The question is: what should happen next? Many people seem to want “a faster transit” built on top of Jsonista, which would require:

  1. adding support for ClojureScript
  2. implementng tag-handlers for all basic Clojure/Java types
  3. adding support for tagged keys (now: just values)

Would be tempting just to do those, but

  • would it be better to contribute perf improvements to current Transit? Transit2?
  • Are there any non-clojure JSON tagging systems out there, which we could implement here and be more compatible with the rest of the world?

PS. @borkdude pointed out that JSON Schema draft 7 has support for non-json-data.

7 Likes

A human-readable version of transit would be great. Transit’s caching quickly makes HTTP responses difficult to read in Chrome DevTools for example.

Logging systems which expect JSON lines on stdout may also be able to handle the Jsonista format. It would be great to extract the EDN data back from these JSON log entries (during debugging etc.).

Either alternative option sounds much better – my biggest issue with transit is language support (swift currently and elixir a while back), and a competing library would be counterproductive in that regard. But performance hasn’t been an issue so far, so maybe i’m not the target audience.

(btw. is there a transit 2, or did you mean that would be necessary to contribute?)

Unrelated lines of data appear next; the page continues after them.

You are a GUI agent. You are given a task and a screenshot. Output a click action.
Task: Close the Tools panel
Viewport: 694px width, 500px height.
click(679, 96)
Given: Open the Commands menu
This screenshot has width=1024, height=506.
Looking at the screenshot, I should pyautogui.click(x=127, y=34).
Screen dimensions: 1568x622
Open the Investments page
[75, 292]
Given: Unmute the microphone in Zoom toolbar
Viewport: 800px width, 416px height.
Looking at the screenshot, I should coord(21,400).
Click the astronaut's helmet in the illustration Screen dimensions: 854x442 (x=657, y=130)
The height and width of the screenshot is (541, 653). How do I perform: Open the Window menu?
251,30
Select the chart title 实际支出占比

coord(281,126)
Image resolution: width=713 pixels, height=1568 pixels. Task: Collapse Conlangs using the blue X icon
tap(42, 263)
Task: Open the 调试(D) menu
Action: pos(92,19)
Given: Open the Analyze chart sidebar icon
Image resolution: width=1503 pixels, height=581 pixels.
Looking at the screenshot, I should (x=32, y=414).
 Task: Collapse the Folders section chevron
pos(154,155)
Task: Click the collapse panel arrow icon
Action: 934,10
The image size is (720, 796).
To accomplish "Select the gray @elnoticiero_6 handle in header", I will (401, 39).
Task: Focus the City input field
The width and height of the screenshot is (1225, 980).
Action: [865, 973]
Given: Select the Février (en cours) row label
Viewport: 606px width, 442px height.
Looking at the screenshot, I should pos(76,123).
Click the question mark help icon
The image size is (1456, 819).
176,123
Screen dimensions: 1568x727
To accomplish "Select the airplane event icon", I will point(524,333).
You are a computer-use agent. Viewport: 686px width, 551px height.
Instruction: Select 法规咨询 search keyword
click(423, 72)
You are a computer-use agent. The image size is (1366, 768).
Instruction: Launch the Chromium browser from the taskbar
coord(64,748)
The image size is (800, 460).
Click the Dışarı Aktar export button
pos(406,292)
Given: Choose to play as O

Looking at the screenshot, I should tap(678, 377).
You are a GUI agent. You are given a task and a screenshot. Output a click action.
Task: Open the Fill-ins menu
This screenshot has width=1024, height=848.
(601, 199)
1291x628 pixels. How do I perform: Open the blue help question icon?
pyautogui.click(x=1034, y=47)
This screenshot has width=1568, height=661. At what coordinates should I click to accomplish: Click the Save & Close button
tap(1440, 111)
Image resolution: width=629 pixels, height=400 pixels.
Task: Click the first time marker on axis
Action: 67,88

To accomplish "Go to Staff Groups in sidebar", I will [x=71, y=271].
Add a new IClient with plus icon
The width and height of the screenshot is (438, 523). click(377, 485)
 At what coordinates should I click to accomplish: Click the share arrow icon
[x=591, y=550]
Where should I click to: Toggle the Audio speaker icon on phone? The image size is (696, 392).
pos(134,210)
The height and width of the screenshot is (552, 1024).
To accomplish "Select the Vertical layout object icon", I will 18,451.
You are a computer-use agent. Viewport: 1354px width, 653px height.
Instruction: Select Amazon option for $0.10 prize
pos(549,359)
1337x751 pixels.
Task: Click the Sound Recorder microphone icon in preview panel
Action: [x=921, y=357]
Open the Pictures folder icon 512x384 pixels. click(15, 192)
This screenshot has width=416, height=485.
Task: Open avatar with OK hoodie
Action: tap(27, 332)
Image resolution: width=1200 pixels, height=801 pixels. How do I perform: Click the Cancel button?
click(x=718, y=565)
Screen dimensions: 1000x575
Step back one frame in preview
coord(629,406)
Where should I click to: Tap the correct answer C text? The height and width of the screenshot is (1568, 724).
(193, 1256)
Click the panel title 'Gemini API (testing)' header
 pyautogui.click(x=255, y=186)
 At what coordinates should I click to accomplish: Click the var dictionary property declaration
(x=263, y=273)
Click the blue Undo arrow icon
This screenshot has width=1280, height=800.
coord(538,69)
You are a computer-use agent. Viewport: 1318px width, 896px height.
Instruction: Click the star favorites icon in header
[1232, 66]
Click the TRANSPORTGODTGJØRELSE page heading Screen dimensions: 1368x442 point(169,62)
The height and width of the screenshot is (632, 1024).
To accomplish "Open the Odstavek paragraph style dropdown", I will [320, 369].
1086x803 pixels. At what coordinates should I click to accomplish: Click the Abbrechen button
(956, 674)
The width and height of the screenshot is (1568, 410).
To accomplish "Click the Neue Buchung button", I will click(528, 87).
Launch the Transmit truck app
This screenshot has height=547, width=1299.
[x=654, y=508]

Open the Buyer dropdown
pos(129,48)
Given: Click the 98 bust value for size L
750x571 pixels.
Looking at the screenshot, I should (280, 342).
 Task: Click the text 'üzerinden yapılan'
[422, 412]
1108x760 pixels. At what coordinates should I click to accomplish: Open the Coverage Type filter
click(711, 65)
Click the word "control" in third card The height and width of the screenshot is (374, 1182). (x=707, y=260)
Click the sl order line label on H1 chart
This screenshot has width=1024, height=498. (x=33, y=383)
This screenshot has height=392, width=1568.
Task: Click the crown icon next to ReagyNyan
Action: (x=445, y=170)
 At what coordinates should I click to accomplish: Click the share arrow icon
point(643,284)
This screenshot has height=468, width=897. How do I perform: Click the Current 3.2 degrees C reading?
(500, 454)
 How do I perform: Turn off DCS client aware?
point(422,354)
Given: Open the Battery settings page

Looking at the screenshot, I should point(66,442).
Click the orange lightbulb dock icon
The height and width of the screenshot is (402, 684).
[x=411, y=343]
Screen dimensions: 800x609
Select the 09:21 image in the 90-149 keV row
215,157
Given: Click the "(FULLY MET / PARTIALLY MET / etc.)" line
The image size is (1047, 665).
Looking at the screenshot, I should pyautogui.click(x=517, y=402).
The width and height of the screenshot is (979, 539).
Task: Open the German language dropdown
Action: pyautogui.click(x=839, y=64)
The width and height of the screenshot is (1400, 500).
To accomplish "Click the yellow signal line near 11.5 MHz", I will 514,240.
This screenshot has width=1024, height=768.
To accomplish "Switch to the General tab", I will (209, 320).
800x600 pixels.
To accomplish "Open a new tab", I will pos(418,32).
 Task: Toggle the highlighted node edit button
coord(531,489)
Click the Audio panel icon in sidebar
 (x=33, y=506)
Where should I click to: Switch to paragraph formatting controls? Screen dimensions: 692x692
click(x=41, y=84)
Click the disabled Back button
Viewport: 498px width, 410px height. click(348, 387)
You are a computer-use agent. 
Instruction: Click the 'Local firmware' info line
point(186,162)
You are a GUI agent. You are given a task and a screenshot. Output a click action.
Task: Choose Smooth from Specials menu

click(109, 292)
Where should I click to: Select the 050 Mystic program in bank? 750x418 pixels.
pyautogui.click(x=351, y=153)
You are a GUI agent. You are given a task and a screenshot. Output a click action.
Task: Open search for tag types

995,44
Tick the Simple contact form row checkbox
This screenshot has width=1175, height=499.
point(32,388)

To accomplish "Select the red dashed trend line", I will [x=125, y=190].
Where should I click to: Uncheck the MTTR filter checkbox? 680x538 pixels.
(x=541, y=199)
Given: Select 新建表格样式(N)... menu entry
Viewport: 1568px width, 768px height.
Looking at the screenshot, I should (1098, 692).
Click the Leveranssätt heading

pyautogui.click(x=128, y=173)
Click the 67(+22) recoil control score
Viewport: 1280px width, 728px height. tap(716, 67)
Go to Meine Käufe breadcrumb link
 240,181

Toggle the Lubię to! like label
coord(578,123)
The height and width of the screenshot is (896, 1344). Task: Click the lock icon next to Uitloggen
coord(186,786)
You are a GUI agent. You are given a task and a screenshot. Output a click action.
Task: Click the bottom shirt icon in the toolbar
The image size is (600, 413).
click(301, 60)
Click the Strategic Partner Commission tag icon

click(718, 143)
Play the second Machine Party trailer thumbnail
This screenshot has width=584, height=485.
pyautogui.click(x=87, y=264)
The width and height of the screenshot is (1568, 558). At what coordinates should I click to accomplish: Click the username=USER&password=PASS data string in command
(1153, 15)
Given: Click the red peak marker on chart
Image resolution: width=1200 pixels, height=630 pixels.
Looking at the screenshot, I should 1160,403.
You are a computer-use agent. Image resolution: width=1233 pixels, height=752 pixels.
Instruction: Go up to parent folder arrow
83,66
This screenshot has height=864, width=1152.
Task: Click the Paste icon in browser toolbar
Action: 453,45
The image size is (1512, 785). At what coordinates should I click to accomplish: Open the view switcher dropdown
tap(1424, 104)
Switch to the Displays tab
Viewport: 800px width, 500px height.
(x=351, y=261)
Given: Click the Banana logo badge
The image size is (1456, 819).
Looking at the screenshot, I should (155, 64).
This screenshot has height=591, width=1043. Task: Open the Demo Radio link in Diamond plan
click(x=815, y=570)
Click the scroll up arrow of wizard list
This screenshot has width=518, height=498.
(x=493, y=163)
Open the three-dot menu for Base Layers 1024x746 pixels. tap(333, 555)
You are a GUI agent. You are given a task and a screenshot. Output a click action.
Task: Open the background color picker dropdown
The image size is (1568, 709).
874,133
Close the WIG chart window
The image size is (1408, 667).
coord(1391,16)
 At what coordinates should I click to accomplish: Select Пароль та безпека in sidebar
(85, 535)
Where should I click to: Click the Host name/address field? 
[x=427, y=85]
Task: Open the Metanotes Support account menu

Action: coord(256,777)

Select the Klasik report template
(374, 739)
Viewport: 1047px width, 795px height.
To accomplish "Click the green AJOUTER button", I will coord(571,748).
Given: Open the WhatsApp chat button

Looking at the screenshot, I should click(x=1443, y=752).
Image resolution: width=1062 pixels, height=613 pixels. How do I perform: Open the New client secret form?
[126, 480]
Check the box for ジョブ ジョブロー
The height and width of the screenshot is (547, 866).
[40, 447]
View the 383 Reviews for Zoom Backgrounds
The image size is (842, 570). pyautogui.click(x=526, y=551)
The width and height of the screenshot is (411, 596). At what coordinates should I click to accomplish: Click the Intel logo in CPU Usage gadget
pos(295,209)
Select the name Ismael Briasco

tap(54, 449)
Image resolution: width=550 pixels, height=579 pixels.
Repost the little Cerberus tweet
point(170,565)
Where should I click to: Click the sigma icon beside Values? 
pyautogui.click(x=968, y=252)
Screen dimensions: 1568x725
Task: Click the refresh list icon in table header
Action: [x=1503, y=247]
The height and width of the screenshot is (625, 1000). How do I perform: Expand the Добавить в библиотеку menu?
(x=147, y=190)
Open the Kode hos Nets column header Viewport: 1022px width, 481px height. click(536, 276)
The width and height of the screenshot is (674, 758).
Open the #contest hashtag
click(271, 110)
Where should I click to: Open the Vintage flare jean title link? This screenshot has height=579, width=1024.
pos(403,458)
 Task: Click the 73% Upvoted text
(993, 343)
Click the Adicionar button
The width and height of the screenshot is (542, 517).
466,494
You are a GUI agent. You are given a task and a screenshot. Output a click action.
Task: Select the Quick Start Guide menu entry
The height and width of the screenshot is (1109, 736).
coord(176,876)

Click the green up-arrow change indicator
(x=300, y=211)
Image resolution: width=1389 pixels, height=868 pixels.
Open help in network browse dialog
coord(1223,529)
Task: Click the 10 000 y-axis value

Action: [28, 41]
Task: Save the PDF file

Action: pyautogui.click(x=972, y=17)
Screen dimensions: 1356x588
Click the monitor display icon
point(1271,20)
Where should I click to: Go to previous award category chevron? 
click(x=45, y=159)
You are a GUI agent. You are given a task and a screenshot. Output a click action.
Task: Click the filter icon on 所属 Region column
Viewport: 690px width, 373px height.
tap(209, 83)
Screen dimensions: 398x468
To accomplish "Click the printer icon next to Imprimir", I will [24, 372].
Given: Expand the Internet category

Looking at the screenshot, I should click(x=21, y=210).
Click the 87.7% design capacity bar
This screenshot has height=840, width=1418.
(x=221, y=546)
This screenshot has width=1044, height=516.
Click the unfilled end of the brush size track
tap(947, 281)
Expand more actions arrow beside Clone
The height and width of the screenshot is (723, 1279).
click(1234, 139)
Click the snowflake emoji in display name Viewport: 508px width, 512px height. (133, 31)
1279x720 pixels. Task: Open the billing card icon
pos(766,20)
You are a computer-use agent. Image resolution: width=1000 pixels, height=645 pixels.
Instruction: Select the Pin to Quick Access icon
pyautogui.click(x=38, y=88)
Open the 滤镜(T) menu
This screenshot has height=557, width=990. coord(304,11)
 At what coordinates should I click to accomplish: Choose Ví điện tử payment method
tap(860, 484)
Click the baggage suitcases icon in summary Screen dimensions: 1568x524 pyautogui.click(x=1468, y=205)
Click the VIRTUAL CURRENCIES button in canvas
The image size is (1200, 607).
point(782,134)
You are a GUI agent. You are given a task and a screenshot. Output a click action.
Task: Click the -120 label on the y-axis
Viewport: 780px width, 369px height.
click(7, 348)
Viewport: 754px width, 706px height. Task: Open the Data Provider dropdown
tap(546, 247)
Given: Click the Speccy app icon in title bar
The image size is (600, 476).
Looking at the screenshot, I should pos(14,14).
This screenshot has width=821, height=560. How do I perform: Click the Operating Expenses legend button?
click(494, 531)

@maxweber the json-verbose transit encoder is pretty readable (it’s transit without caching).

Today I used transit from Go for the first time, using https://github.com/russolsen/transit.
It worked fine. I’m using it to communicate from babashka to a sqlite lite binary written in Go:

However, this has me slightly worried:

NOTE: Transit is intended primarily as a wire protocol for transferring data between applications. If storing Transit data durably, readers and writers are expected to use the same version of Transit and you are responsible for migrating/transforming/re-storing that data when and if the transit format changes.

Source: https://github.com/cognitect/transit-java

If this means that upgrading either transit in babashka or in the go binary will cause compatibility issues, then maybe I should have written my own subset of transit using a tagged json approach.
However, this would mean I would have to re-invent a parser of the custom tagged JSON in all the languages that pods can be written in, which is exactly why I just went with transit.

That said, the spec hasn’t changed since 2014 so maybe it’s not really a big issue.

If I recall, a motivation for Transit (relative to edn) was to achieve a good compromise on speed between Clojure servers and ClojureScript clients. In that client-server partnership, the more limiting party was the browser.

If I understood properly, jsonista measured performance only on the Clojure side. Since Transit in Javascript uses the browser’s JSON reader, it might not afford precisely the same headroom for speedup as the Clojure end.

To wade in a little deeper, I wonder, if jsonista’s Jackson-Databind approach is faster than whatever way Transit encodes JSON, why not swap out just that part of Transit-in-Clojure?

1 Like